WHAT TO PRODUCE >>
The records below must be retyped exactly.

(Beginning of TASK DATA)

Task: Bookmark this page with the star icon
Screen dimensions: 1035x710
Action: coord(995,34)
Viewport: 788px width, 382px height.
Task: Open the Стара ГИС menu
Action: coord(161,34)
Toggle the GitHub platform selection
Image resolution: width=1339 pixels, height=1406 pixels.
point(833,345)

(End of TASK DATA)

EXERCISE RESULT >>
Task: Bookmark this page with the star icon
Screen dimensions: 1035x710
Action: coord(995,34)
Viewport: 788px width, 382px height.
Task: Open the Стара ГИС menu
Action: coord(161,34)
Toggle the GitHub platform selection
Image resolution: width=1339 pixels, height=1406 pixels.
point(833,345)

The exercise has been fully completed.